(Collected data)
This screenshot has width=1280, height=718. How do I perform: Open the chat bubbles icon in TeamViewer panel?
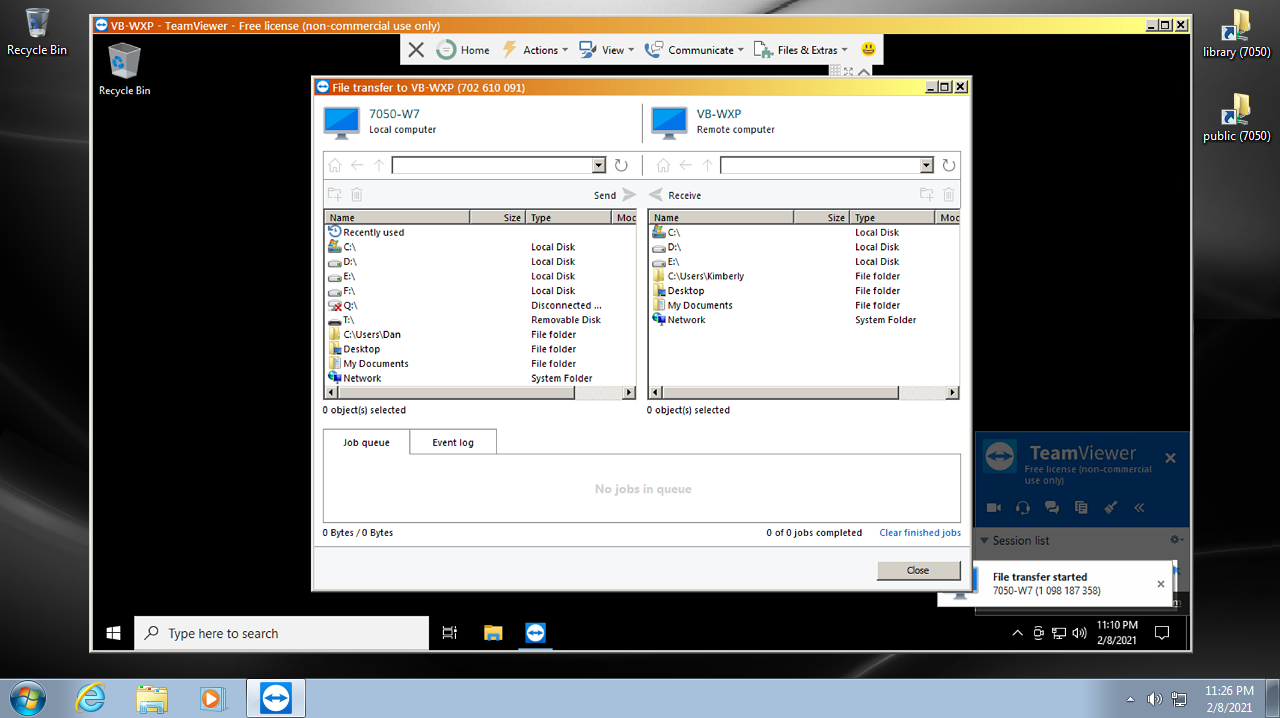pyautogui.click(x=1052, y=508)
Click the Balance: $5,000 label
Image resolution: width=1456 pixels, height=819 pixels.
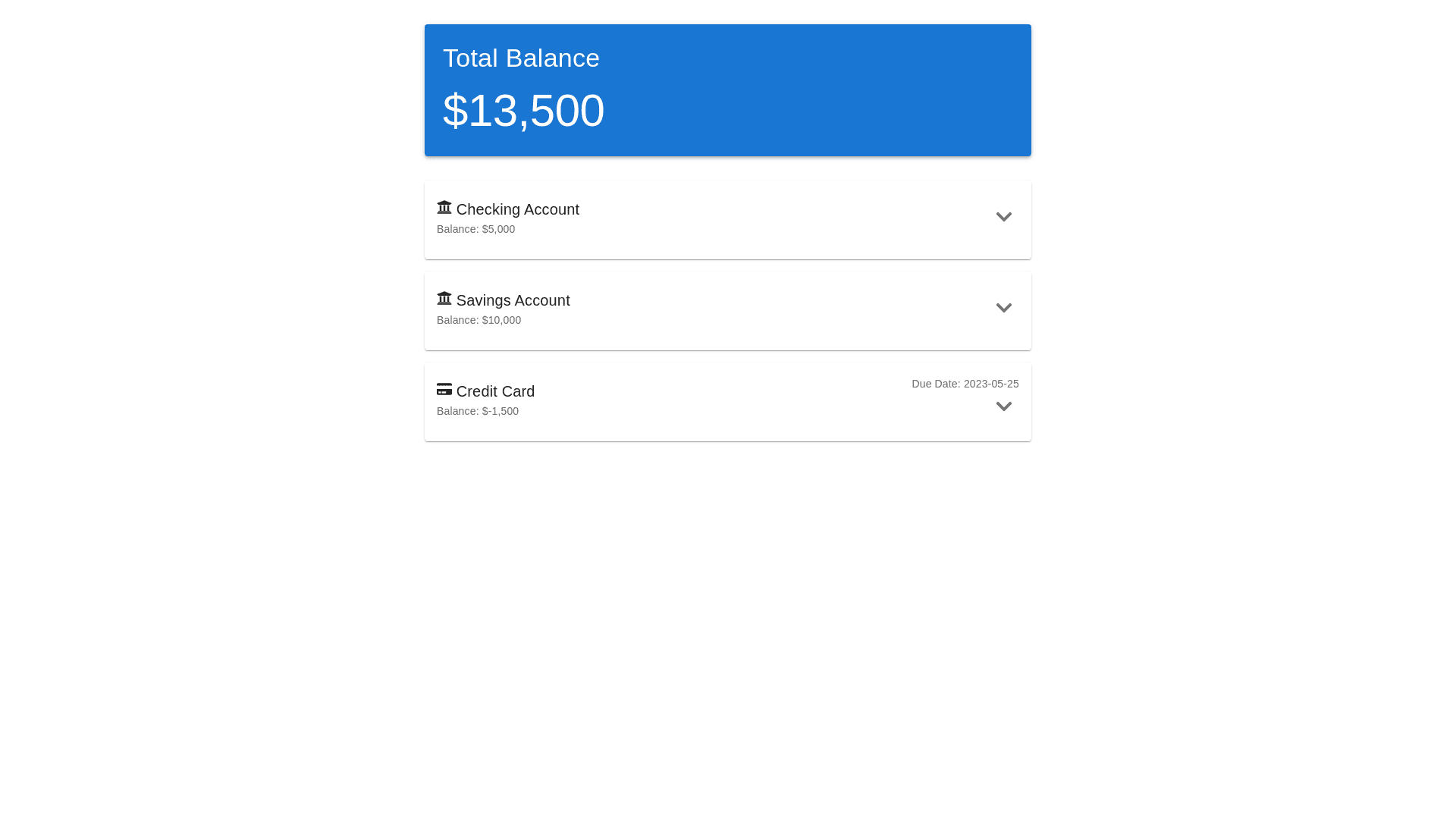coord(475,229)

The problem
Copy all of the material above again, and multiply each coordinate in the answers by 1.55, rounding to whole numbers with halves rounded up. Leave out the pictures.

Written response
This screenshot has width=1280, height=718. How do I perform: Open the chat bubbles icon in TeamViewer panel?
pyautogui.click(x=1631, y=787)
Click the Balance: $5,000 label
Image resolution: width=1456 pixels, height=819 pixels.
coord(736,355)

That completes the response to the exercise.